Maggie and I have crossed the halfway point in our journey of...self-discovery? Self-reflection? Seeing who makes the best desserts? Anyway, one contender is the Swedes, which we learned while spending the last five nights in Stockholm.
First of all, I think I have a case of Stockholm Syndrome, because this place was great! One thing I really enjoy about visiting cities after tourism season (besides the chill in the air) is that there are no lines at anything. Photography Museum? No lines. Sunken Ship Museum? No lines. Amusement Park? Closed for the season.
We ended up having time to visit quite a few museums, so I thought I'd take the opportunity to rank them here. We missed the ABBA Museum, but I'm sure if you like ABBA, you won't be disappointed.
Vasa Museum: The Vasa was a ship that sunk in the waters around Stockholm within minutes of setting sail on its maiden voyage in 1628. The ship was salvaged and this museum was built around it, serving as an exhaustive explainer of this beautiful centerpiece. The ship sank because it didn't have nearly enough ballast (weight in the bottom of the boat) for how comically tall it was. I can't recommend this place enough. They have tons of well thought out exhibits, and on each floor (maybe 6 or 7 in total), you get a new vantage point of the ship.
Skansen: This is an open-air Swedish history museum that contains a zoo (with lots of wolves and bears), and is the most pleasant walk you'll find in the city.
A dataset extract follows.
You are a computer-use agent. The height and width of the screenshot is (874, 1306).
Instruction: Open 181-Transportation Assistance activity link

You can even purchase a hotdog and cook it yourself over an open fire. On a nice day, this might be preferable to the indoor Vasa Museum.
Fotografiska: The Photography Museum offered a pretty expansive exhibit on one of Sweden's most well known photographers, Lars Tunbjörk. I enjoyed his work, though one of the patrons at the museum was audibly farting as we walked around and it was pretty hard to keep it together. I heard the bar on the top floor is great too, but we missed it.
The Royal Palace: From the outside, the Royal Palace isn't that interesting of a building, but they let you view quite a few rooms on the inside, and if you so desire, you can buy postcards that feature photos of the royal family. You can also catch the changing of the guard just outside of the palace at 12:15pm every weekday, but it's not essential.
Spritmuseum: This museum is dedicated to alcohol, its history in Sweden, and being lame. For some reason, it offers a room of what it feels like to be hungover. Why would anyone ever want that. Skip it.
We went to a few good restaurants in Stockholm as well. My two favorite were Bistro Bestick (last photo) and B.A.R., which had a meat and seafood counter where you could pick what you wanted and they'd expertly grill it for you. We also went to a place that gave us one slider for about $18. Food prices here were no joke!
Generally, I just loved the feel of Stockholm. It's a city made up of several islands and features some of the best public transportation I've ever seen for a mid-sized city. The metro is a must visit for both transit and art enthusiasts. Several stations (including Solna Centrum and T-Centralen, highlighted in photos below) are their very own art exhibits, and all it cost us was the price of a subway ticket (which like all things in Stockholm, was kind of on the high side).
We're now on the way to Copenhagen on a train that was delayed three hours due to "a fire that's too close to the tracks." It's like we never left California.
As always, the photos are below. Thank you for reading.